Governo dos EUA altera regras e amplia base de cálculo de tarifas
Os Estados Unidos anunciaram uma revisão em sua política tarifária para produtos importados que contenham aço, alumínio ou cobre, determinando uma alíquota de 25% sobre bens acabados com presença significativa desses metais. A mudança modifica a forma como as tarifas são aplicadas e amplia o alcance da tributação sobre cadeias produtivas internacionais.
A principal alteração consiste em aplicar a tarifa sobre o valor total do produto importado, em vez de incidentes apenas sobre o conteúdo metálico incorporado, como ocorria anteriormente. Dessa forma, o tributo passa a incidir sobre o preço integral da mercadoria apresentado na declaração de importação.

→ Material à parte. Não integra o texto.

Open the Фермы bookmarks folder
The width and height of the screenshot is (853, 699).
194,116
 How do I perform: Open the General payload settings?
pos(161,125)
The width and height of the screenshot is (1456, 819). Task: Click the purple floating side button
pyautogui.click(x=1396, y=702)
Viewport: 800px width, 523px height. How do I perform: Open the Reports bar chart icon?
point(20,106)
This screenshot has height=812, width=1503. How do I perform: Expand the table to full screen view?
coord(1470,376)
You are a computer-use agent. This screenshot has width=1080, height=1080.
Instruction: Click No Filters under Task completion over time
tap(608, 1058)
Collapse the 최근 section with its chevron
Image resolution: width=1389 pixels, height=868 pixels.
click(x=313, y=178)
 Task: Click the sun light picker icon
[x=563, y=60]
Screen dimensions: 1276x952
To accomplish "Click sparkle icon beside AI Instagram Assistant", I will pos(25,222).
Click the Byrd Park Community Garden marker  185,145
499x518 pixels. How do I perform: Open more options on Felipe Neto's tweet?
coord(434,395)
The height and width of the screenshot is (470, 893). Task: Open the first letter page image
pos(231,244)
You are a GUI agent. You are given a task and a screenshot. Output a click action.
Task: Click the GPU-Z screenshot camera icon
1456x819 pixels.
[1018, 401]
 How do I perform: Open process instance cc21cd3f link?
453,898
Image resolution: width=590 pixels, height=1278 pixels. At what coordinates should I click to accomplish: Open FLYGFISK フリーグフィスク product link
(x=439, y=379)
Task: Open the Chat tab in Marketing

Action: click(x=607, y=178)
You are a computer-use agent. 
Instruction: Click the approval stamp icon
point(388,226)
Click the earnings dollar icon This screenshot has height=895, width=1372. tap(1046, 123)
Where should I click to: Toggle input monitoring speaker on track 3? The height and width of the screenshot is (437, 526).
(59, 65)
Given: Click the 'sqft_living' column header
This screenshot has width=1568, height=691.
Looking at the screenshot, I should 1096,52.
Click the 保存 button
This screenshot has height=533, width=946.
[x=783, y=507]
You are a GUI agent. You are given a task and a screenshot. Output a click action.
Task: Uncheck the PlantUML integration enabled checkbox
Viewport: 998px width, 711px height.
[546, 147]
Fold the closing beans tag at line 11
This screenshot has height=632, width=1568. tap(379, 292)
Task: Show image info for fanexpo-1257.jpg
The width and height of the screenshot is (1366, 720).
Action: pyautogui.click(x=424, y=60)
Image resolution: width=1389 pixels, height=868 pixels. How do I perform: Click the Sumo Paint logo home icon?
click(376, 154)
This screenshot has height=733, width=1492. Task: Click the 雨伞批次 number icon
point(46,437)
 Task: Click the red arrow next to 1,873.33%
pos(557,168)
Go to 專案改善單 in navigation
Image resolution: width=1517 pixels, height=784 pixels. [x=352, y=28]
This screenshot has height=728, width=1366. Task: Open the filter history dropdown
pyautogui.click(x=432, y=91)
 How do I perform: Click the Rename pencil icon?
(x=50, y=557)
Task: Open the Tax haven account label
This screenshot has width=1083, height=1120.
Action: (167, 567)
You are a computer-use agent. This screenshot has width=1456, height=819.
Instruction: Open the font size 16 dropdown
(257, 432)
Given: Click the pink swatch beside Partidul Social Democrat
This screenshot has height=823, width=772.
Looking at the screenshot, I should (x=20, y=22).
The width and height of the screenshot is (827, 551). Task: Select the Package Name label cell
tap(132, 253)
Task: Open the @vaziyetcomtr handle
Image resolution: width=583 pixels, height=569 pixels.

O ajuste também estabelece novos parâmetros para enquadramento. Produtos cuja composição em peso contenha mais de 15% de aço, alumínio ou cobre serão automaticamente sujeitos à alíquota de 25%. Itens com participação desses metais abaixo do limite de 15% deixam de ser tributados por esse regime específico.
Antes da revisão, havia aplicação de tarifas mais altas sobre bens derivados, em torno de 50%; no entanto, com a mudança de base de cálculo para o valor total do produto, o impacto sobre importadores pode aumentar, mesmo com a redução nominal da alíquota para determinados casos.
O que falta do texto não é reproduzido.